Truth be told, the sudden love from the punditry for the Pittsburgh Steelers over the course of the last couple of weeks has gotten a bit much. These are the sorts of things I wouldn’t even pay attention to in the first place if it weren’t my job to do so. But one can argue that it’s about time they started realizing they were underestimating this team.
Now, I’m not about to put a bet down for them to win the Super Bowl this year, to be clear. But I always knew this was a team that was going to outperform expectations. So does Andrew Perloff, who recently compared this current Steelers team to the ones he saw head coach Mike Tomlin leading at the very beginning of his career here.
“I think they’re reinventing the early Ben [Roethlisberger] days”, he said on the Maggie and Perloff show on CBS Sports Radio. “They got caught up with some bad dudes. There’s no doubt about it. I think the Le’Veon Bell and Antonio Brown can easily be forgotten”, he went on, adding that “all the [playoff] wins came when they had all those veterans on defense”.

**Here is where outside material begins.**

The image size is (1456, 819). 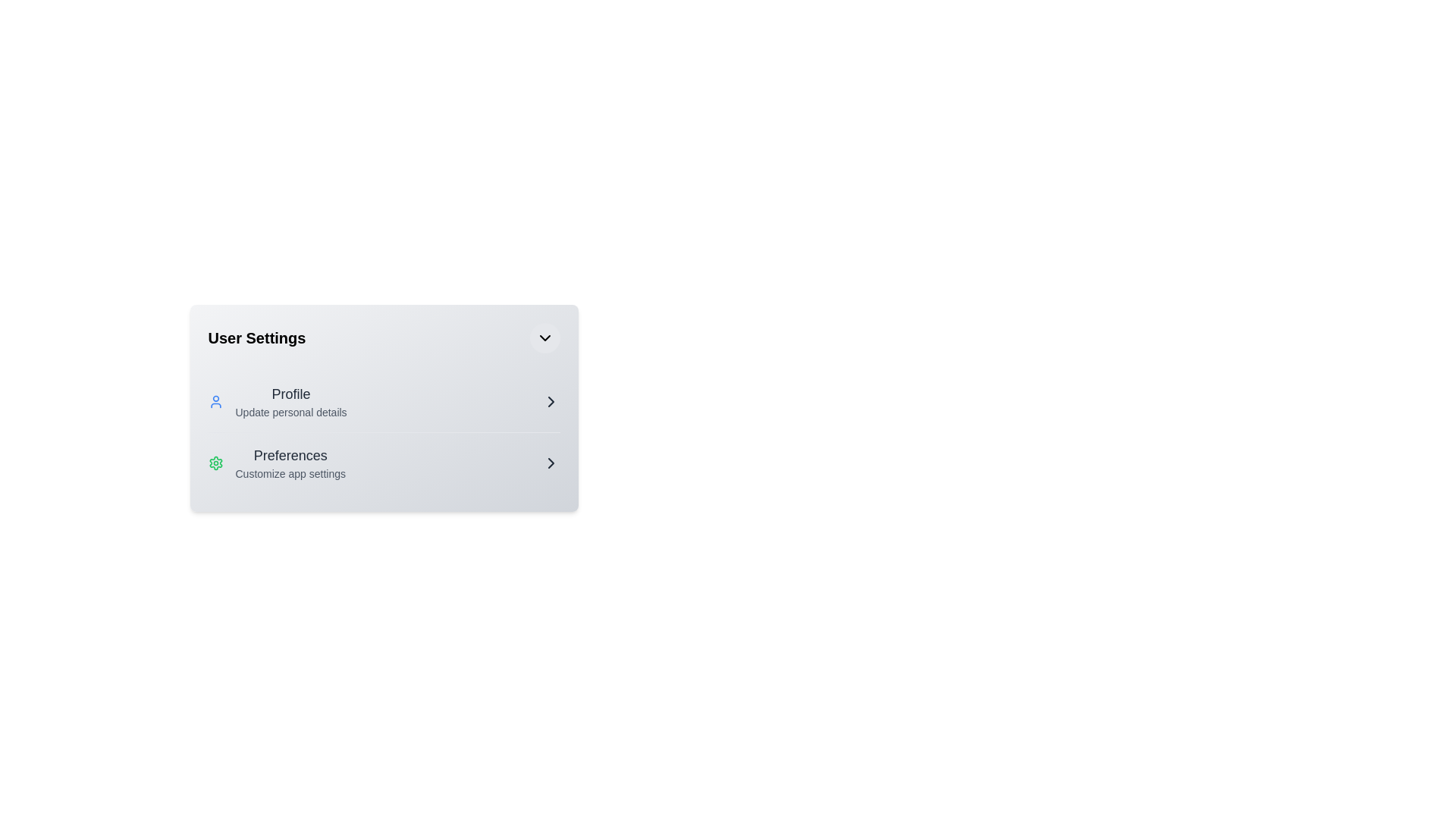 What do you see at coordinates (544, 337) in the screenshot?
I see `the dropdown toggle button located at the top-right corner of the 'User Settings' section` at bounding box center [544, 337].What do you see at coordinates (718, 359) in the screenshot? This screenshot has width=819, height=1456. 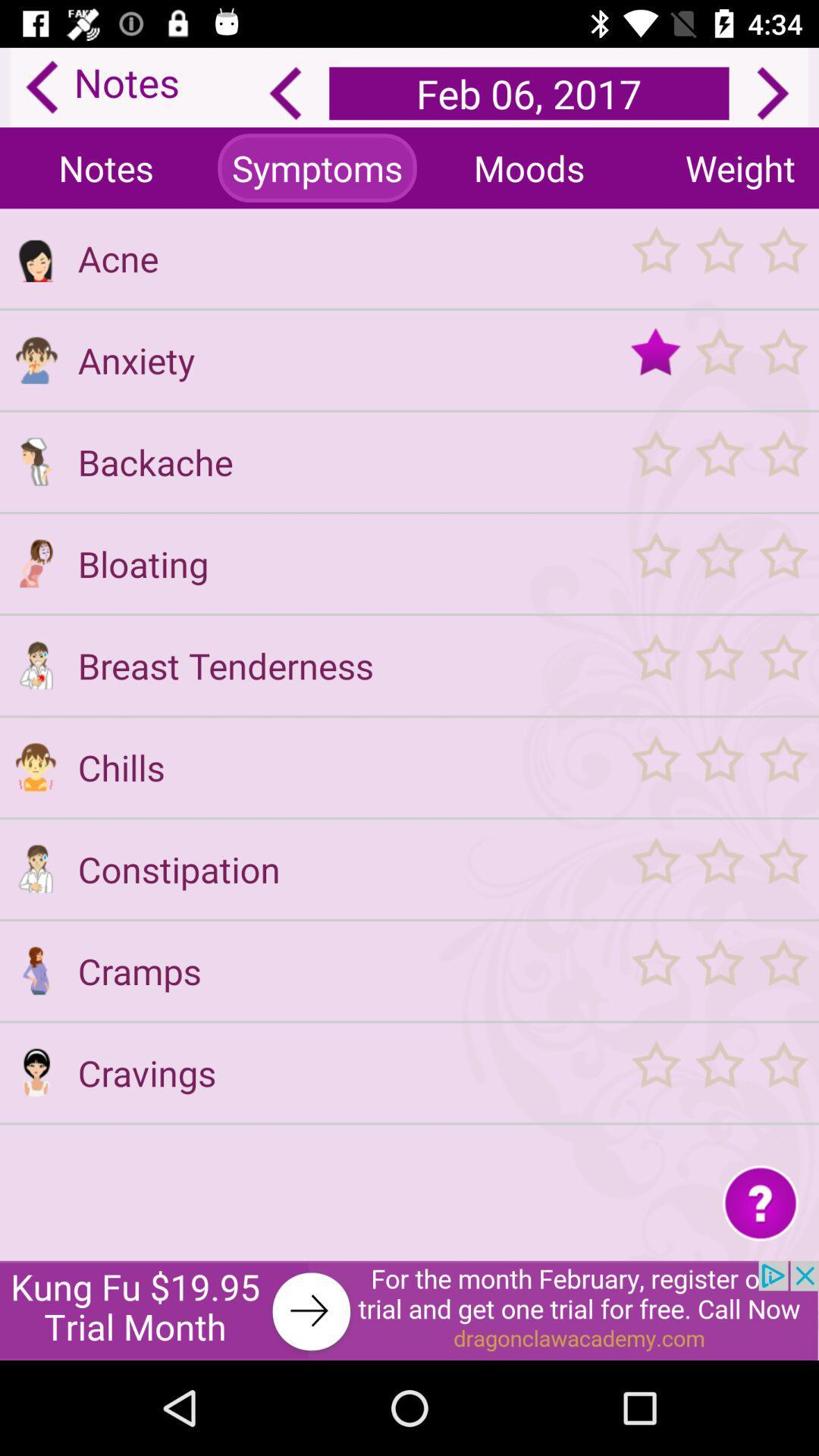 I see `like button` at bounding box center [718, 359].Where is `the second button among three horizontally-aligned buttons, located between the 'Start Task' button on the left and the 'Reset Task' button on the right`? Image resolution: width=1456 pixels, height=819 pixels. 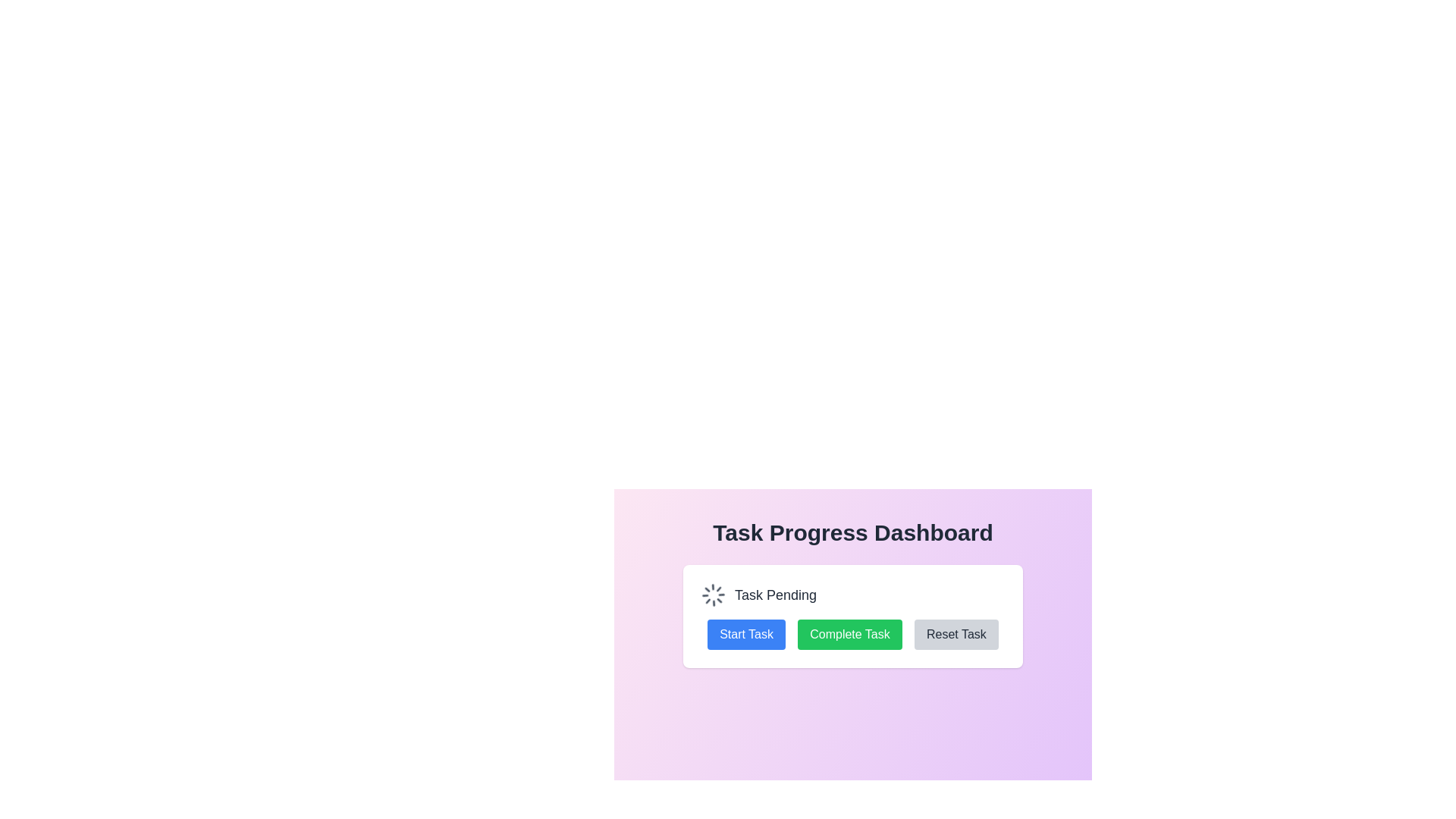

He also said that this is looking like a “10-years-ago Steelers team”, though surely he meant to go back more than 10 years—more like 12-15. That was when the defense was dominant and steering the ship, and the offense mostly just did its job when needed and was largely quiet otherwise.
“They got old and then you’re stuck with all of these high-octane, bad-character players, and they lost”, he said as the team shifted from a defensive emphasis to the offensive Killer Bs era, which came with minimal postseason success. “They lost and lost and lost. I think they’re recreating really the early Mike Tomlin teams because their defense could be great and Kenny Pickett kind of reminds me of a young Ben”.
Bell, Brown, and “Big Ben” Roethlisberger were the Killer Bs, and when the trio was at its height, the Steelers had one of the better offenses in the NFL. Only they had little to show for it. They did make it to the postseason four years in a row, but went 3-4 in that time with two one-and-dones, including in 2017 with a first-round bye following a 13-3 regular season.
Pittsburgh reached the Super Bowl twice in Tomlin’s first four seasons, winning once, and they did so by having the best defensive unit in football with an offense orchestrated by a (still relatively) young quarterback who simply knew how to win when it was needed.
Pickett had four game-winning drives in the second half of last season, finding ways to do what was needed of him when it was needed. The defense was able to keep the scores low during that run, only surrendering more than 17 points once over the final nine games. I can understand the impulse to draw comparisons between the two eras.
But it’s an awful lot to live up to, and it’s also easier said than done given the rule changes since then.